The idea of setting up a hash table is that by using a hash function you can index an array without actually knowing what the index is.

For example say you have an array of structures that look like this:

typedef struct _ASSETFILE

{

char *fileName_;
assetFile *asset_;
} ASSETFILE;

This array holds structures that represent asset files for some sort of project (images, sounds, data, etc). Imagine you want anyone to be able to access any asset file in this array by using a function like so: FindAsset( "filename" );. How would you go about creating this FindAsset function? The easiest way would be to use a linear search starting at the beginning of the array. Simply compare the string of the parameter passed to the FindAsset function with the string within the ASSETFILE structure until a match is found.

This can be a slow search. Perhaps the next optimization would be to order the entire list alphabetically from lowest to highest. This would allow a binary search through the array by using strcmp from the standard library. There wouldn't be any faster search method than a binary search in this scenario. Inserting into an ordered list would require a binary search as well.

However by using a hash function you can achieve even faster searches. By using a hash function you can convert the filename provided to the FindAsset function directly into an index to index the array of ASSETFILE structs. The filename is what is called a key. By hashing a key an index to the hash table is generated, and the corresponding ASSETFILE struct can be accessed very quickly. It's important to note that the order in which the entries are stored into slots is random. A good hash function will randomly map keys to indices with an even distribution (avoids clustering).

The relationship between keys and indices is not a one to one ratio however. Keys to indices is of a one-to-many ratio -that is multiple keys can resolve to the same address. Each key must be unique, however, in order for the hash table to function properly.

In short, using a hash table allows for indexing of an array by some other type of data than simply an integer. There are many different hash functions available on the internet, and a simple google search will yield many results.

I've set up a demonstration program to show the usage of a hash function here. I handle collisions with something called linear probing. A collision is whenever a key maps to a location in the table that already contains an entry (two or more keys are resolving to the same slot). A collision can be resolved in many different ways, though the way I chose in my sample program was linear probing. Linear probing is simply moving down one slot in the table until a free slot is found. The entry to insert is then placed. Each time the index is incremented (or decremented, direction doesn't matter as long as your are consistent) to find an empty slot it is called a probe. This means that for each lookup you'll need to compare the key to the entry being looked at and check for a match, as when you get a hashed index it doesn't necessarily mean that the key you have had been placed into that entry; a previous key may have inserted a value there already. When attempting a lookup first check the slot the hash resolves to. If no match is found, check the next slot (using the same direction as before) until you find a key match, or an empty slot. If you find an empty slot then that means your lookup concluded that no entry matches in your table.

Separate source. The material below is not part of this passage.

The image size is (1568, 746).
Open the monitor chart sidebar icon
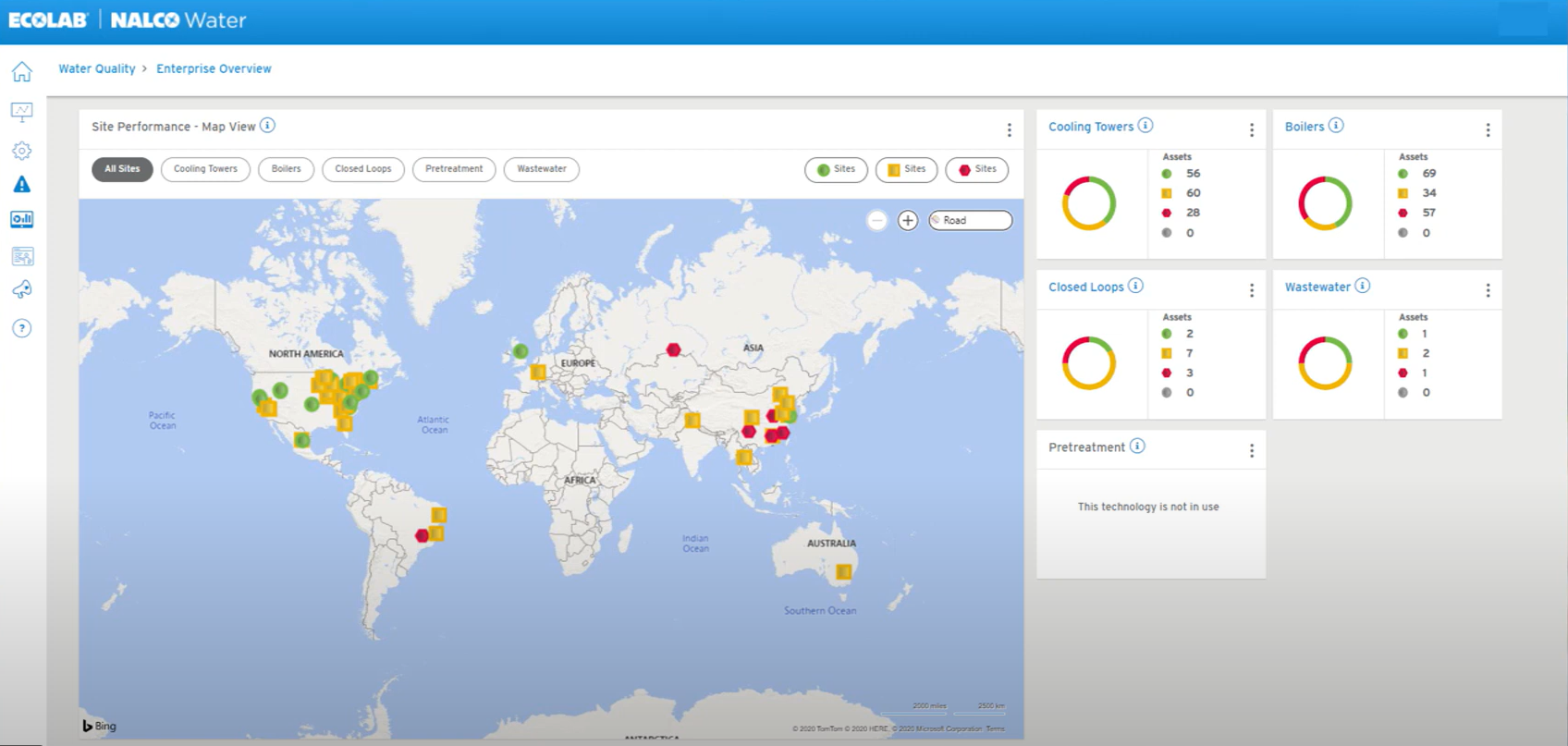click(22, 112)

Linear probing forms clusters of entries, however, since you resolve collision by placing entries into the next available slot. Each entry placed into the table increases the chances of a collision, and as the table fills up a lot of time ends up being spent on probing looking for an empty slot. There are ways of breaking up these clusters like double hashing, or by having each slot point to a linked list of entries. However with a good hash function clusters can be kept to a minimum as long as the table doesn't get too full.

Load factor is a term that represents the total number of current entries divided by the table size. Once a hash table has a load factor of .7 or so linear probing starts getting dramatically slow.

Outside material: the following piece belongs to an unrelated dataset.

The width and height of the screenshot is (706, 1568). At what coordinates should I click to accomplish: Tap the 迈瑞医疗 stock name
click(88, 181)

Image from Wikipedia. As you can see once the load factor of the table hits around .8 the time spent probing increases dramatically.

In order to retrieve an entry from the hash table (with linear probing, as in my sample program) all you'd have to do is take your key and pass it to your hash function. Once this is done you'll have the index to start your search. Check to see if the key matches the key within the index. If it does not match then increment (or decrement, whatever direction you probe in you must do here for consistency) the index by one and compare again. Once a match is found the lookup function has done its job! If no match is found and the search function runs into an empty slot, that means that no match had been found. Here's the lookup function from the sample program:

char *TableLookup( const char *Key, char *table[] )
{
unsigned index = UHashMod( Key, TABLESIZE );
unsigned indexStart = index;

// Only search through clusters, don't hop over empty entries
while(!IsEmpty( table, index ))
{
// Break from loop if found matching entry
if(table[index] != DELETED)
{
if(strcmp(table[index], Key) == 0)
break;
}

++index;

// wraparound to beginning of table
if(index == TABLESIZE)
{
index = 0;
}

// If searched entire table
if(indexStart == index)
{
return NULL;
}
}

return table[index];
}

In the above example the data stored in the table was the same as the key, so the return type is a pointer to the stored data in this instance. In order to support the deletion of entries you must mark a slot as deleted. This is because if a slot is simply marked as empty, then it can mess up the order of searches! Searching relies on the fact that collisions are resolved with linear probing. If you delete an entry that had previous collisions, the entries next to it will not be found in searches. However if you mark slots as "deleted" with a special value, than you can modify searching to not stop on "deleted" slots, and you can modify insertion to insert values into slots that are marked "deleted". You can see in the above code that searches hop over deleted slots, but stop at empty ones.

Now lets talk about this hash function. Creating hash functions seems very difficult, but luckily for around 50 or so years research has been put into them, and as such there lots of well documented hash functions and hash libraries all over the place. Here's the one I chose to use in my demonstration program:

// Hashing function from Program 14.2 in the Sedgewick book
unsigned UHashMod( const char *Key, unsigned TableSize )
{
unsigned hash = 0; // Initial value of hash
unsigned rand1 = 31415; // "Random" 1
unsigned rand2 = 27183; // "Random" 2

while (*Key)
{
hash = hash * rand1; // Multiply hash by random
hash = (hash + *Key); // Add in current char, keep within TableSize
rand1 = (rand1 * rand2); // Update rand1 for next "random" number
Key++;
}

return hash % TableSize;
}

The hash function is simply converting the string into a random (yet consistent) interpretation as an integer. This integer is then modulo'd with the TableSize variable, which is the size of the table to be inserted into to ensure that it is placed randomly within the bounds of the table.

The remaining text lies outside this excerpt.